American actress and photographer (1946–2003)

Lucy Saroyan (January 17, 1946 - April 11, 2003) was an American actress and photographer.

==Life and career==
Saroyan was born in San Francisco, California, the daughter of the writer William Saroyan and the actress Carol Grace. Her brother is writer Aram Saroyan. Following her parents' second divorce, her mother married the actor Walter Matthau and Lucy later worked alongside her stepfather in a number of his films. She also played small parts on Broadway, off-Broadway, and on TV, in addition to working as a film library archivist. Her most notable film role was in Paul Schrader's 1978 film Blue Collar, in which she played Harvey Keitel's wife.

==Death and legacy==
She died in Thousand Oaks, California, on April 11, 2003, at the age of 57 from cirrhosis of the liver caused by hepatitis C. Her mother died three months later.

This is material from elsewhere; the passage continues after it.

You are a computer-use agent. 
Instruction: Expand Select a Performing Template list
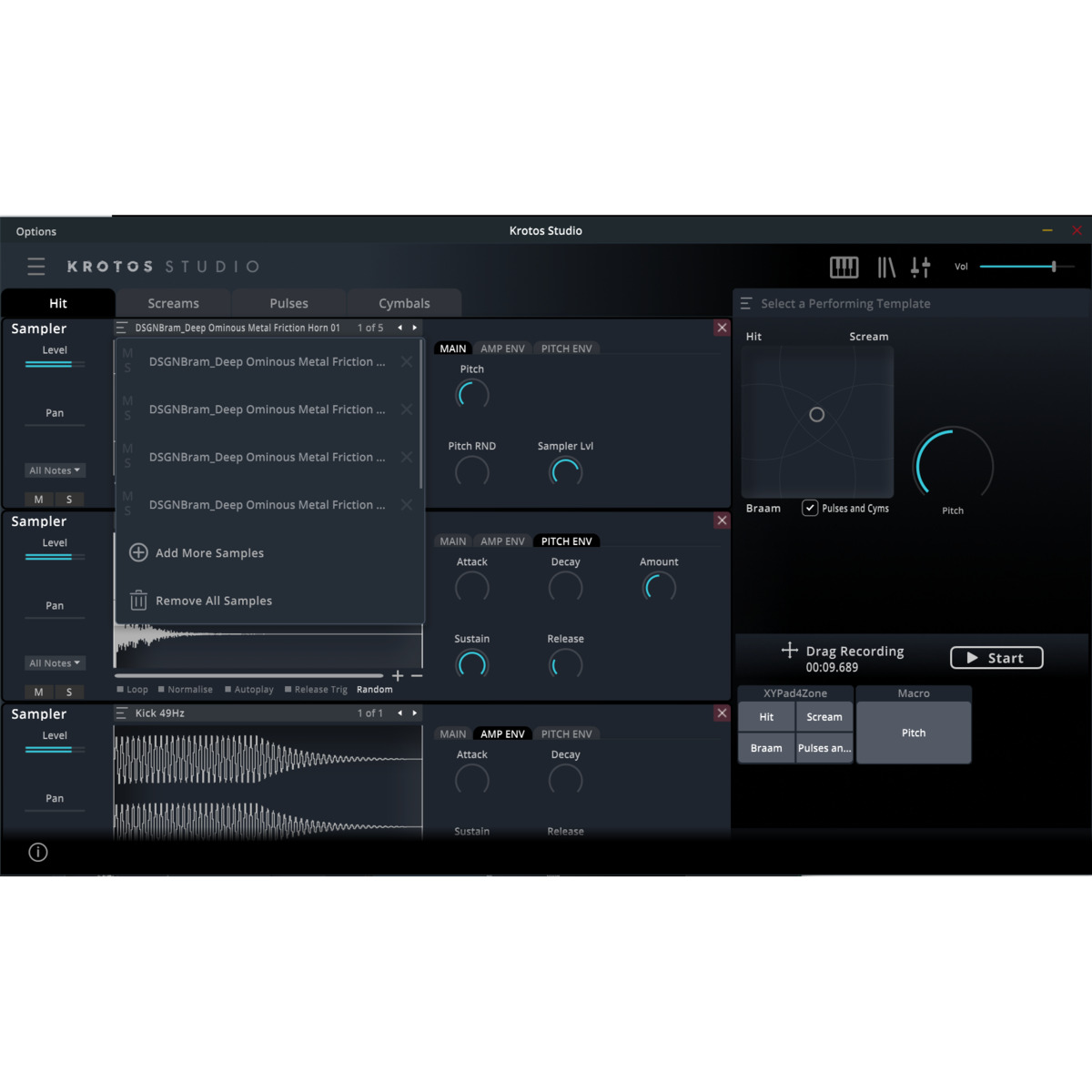746,304
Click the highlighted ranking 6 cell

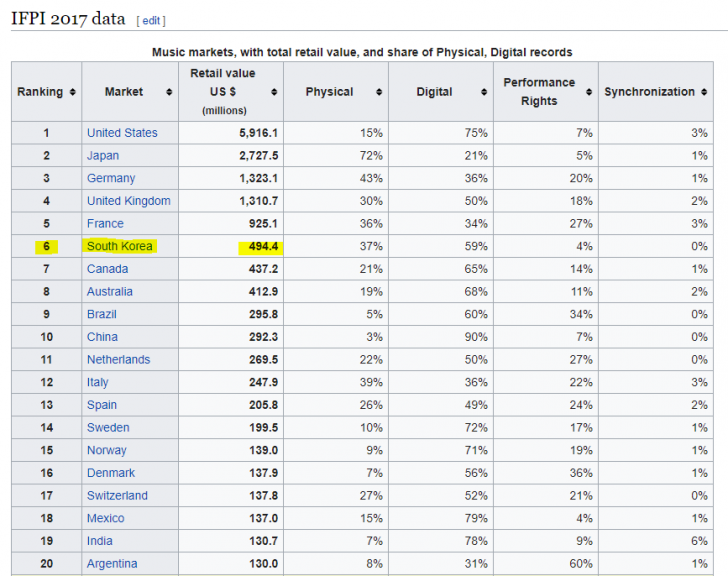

Lucy Saroyan's personal papers, including dozens of letters and postcards to and from her father from early childhood until their eventual estrangement, are archived in the Fresno County Public Library. The collection also comprises hundreds of personal snapshots of Lucy and her entertainment industry friends and acquaintances, and contact sheets from Lucy's early professional modeling sessions. Among the latter are portraits of Lucy and her brother Aram as children, and of Lucy as a young woman by Richard Avedon.

==Filmography==
- The Grass Roots "Bella Linda Video"(1967)
- Isadora (1968) - (uncredited)
- Some Kind of a Nut (1969) - Samantha
- Cactus Flower (1969) - Dancer (uncredited)
- Maidstone (1970)
- Kotch (1971) - Sissy
- The Taking of Pelham One Two Three (1974) - Coed #2 (Hostage)
- Columbo: Old Fashioned Murder (1976, TV) - Elise
- Prime Time a.k.a. American Raspberry (1977) - Connie
- Greased Lightning (1977) - Hutch's Wife
- Blue Collar (1978) - Arlene Bartowski
- Hopscotch (1980) - Carla
- Xanadu (1980) - Roller-skater
- The Little Rascals (1994) - Lucy
- Uptown Girls (2003) - Lulu (final film role)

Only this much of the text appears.